Borsa: Milano chiude positiva. Piazza Affari +0, 78%

Le borse valori del Vecchio Continente salgono nel finale in scia ai buoni dati, diffusi dopo mezzogiorno, sulla produzione industriale in Germania che nel mese di marzo è cresciuta dell'1,2%: ben al di là della attese degli analisti che anzi prevedevano una flessione. Piazza Affari ingrana la marcia nella seconda parte della seduta e termina, vivacizzata da temi speculativi, con l'indice principale Ftse Mib che guadagna lo 0,78% a 17.122 punti. Il Ftse All Share cresce dello 0,71% , a 18.300 punti, e il Ftse Italia Star dell'1,13% a 12.706 punti. Il controvalore dei volumi scambiati è pari a circa 1,9 miliardi di euro.

La maglia rosa dell’azionariato alla Borsa di Milano va oggi a Pirelli, che guadagna il 7,7% dopo aver confermato i target del 2013 anche se ieri a mercati chiusi l’azienda del settore automotive aveva annunciato risultati in calo, tuttavia attesi dagli analisti. Spiccano anche le performance di Finmeccanica (+5,12%) e Ansaldo Sts (+2,81%): scenari speculativi basati su indiscrezioni giornalistiche vedrebbero la coreana Doosan disposta all'acquisto di Ansaldo Energia; Ansaldo STS resterebbe invece nell’orbita di Hitachi insieme a Breda. Nel resto D’Europa a Francoforte l'indice Dax guadagna lo 0,83% con un nuovo record, a 8.249 punti. La borsa di Londra archivia la giornata in rialzo dello 0,40%, quella di Parigi dello 0,89%, Madrid dello 0,66%.

Sul secondario italiano lo spread Btp/Bund tedeschi a dieci anni chiude a 256 punti base, il tasso sul decennale del Tesoro si ferma al 3,83%. Il differenziale Bonos spagnoli/Bund termina a 280 punti base con rendimento del titolo di Stato iberico sopra il 4%, al 4,07%.

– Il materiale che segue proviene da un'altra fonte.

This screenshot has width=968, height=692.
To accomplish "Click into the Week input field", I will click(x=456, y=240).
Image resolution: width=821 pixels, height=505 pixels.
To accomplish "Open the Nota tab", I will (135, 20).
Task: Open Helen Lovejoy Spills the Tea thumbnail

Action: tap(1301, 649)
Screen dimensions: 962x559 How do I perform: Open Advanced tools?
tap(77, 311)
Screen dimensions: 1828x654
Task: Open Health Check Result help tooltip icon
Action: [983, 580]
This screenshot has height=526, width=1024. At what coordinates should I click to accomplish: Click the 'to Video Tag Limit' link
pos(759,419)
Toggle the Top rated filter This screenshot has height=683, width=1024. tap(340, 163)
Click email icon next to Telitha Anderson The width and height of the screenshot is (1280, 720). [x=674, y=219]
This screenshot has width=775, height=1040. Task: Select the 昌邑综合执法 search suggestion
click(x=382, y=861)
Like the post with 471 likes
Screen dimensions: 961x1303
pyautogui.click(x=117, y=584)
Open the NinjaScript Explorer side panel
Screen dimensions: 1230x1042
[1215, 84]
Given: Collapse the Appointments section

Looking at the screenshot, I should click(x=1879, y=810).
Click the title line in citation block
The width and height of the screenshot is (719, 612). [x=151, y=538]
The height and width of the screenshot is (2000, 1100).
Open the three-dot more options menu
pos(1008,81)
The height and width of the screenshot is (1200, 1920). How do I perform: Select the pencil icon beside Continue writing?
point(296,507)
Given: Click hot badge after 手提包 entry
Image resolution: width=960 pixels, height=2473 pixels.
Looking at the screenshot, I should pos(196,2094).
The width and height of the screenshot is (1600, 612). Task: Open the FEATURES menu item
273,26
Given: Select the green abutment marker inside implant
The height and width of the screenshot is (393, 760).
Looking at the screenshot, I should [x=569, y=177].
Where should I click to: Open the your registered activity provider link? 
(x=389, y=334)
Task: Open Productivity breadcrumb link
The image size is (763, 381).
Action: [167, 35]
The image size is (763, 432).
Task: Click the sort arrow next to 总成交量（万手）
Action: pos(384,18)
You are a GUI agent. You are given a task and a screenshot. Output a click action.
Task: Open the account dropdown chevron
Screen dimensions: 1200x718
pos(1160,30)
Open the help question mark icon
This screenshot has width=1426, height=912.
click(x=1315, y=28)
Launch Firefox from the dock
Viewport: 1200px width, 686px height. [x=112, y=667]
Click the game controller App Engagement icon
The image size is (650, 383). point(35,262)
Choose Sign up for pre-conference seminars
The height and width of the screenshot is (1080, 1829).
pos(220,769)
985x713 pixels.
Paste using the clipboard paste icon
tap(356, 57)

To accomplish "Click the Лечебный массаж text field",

Borse europee nervose. A Piazza Affari vola Pirelli

Dopo un avvio di seduta in rialzo dello 0,34 % la borsa di Milano ha azzerato i guadagni anche se sul listino principale Ftse Mib continua a spiccare la performance di Pirelli (+5%) che ha confermato i suoi target per l'intero esercizio. Male Telecom Italia che perde il 2% in attesa del Cda, oggi, sui conti trimestrali. I mercati guardano però soprattutto agli sviluppi del progetto si separazione della rete d'accesso e di integrazione con Hutchison Whampoa. Sul mercato del debito invece lo spread Btp/Bund tedeschi in avvio di negoziazioni sale a 253,76 punti base (249 alla chiusura di ieri) con rendimento del decennale del Tesoro che si attesta al 3,83%

Le altre principali borse europee, così come la piazza finanziaria meneghina, hanno aperto nervose mentre ci si attendeva un sentiment maggiormente positivo da parte degli investitori dopo la corsa del Dow Jones di ieri (con chiusura record per la prima volta sopra i 15.000 punti), i dati in crescita della bilancia commerciale cinese e l’ennesima buona prestazione dell’indice Nikkei che alla borsa di Tokyo ha guadagnato lo 0,74%, sopra quota 14.000 punti. L’indice allargato giapponese Topix sale così ai massimi da 4 anni e mezzo a questa parte.